What the task asks:
Copy out each line of the listing below that contains the word "checkbox".

Source material:
════════════════════
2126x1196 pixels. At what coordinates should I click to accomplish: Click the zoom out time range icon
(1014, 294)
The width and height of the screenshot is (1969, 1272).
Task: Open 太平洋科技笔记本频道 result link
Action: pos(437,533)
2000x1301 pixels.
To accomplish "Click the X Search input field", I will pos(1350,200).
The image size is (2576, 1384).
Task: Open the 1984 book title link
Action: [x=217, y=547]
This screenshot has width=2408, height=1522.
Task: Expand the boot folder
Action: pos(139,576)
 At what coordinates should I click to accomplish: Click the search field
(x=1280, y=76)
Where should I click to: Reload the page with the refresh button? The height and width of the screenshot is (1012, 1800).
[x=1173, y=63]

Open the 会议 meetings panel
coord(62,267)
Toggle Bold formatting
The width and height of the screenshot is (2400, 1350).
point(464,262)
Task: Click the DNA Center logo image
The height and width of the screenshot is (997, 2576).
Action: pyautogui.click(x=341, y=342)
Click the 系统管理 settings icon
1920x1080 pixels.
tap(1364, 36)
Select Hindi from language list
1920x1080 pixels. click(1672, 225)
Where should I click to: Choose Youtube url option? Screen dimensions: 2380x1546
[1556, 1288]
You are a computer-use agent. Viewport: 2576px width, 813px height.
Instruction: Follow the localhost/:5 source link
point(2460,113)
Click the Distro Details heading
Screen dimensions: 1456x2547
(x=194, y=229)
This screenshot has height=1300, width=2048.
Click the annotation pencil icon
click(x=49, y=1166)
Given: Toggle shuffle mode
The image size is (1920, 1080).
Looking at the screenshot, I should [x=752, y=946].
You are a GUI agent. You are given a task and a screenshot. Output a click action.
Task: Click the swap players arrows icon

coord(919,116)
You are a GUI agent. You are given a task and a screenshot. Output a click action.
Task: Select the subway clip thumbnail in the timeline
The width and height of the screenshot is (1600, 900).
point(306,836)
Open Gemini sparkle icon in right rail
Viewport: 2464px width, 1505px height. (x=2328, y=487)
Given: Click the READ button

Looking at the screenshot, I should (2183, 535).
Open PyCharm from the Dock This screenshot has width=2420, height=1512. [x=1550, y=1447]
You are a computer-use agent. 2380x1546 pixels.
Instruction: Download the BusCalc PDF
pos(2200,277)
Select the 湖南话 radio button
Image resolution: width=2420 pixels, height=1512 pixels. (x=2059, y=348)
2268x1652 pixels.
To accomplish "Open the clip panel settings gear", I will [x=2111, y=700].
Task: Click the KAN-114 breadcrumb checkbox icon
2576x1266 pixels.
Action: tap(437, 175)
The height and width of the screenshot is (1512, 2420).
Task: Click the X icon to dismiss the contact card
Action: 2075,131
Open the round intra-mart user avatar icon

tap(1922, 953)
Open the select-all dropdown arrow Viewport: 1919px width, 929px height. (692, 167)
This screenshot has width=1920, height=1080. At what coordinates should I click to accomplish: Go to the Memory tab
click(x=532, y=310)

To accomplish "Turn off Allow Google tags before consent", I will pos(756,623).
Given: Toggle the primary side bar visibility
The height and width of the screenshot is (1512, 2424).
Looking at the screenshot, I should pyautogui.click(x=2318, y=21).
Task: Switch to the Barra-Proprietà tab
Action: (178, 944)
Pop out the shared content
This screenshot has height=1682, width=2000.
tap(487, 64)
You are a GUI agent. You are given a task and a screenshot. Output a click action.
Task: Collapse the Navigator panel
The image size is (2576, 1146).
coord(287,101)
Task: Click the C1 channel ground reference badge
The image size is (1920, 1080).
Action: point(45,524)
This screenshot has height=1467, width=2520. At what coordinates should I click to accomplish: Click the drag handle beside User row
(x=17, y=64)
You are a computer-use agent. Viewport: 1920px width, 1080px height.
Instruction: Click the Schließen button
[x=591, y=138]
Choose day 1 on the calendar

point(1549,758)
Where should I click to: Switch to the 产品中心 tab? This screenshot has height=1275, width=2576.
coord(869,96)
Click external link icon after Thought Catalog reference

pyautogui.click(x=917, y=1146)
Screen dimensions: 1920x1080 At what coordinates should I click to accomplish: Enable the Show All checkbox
════════════════════
Result of the task:
Task: Click the KAN-114 breadcrumb checkbox icon
Screen dimensions: 1920x1080 At what coordinates should I click to accomplish: Enable the Show All checkbox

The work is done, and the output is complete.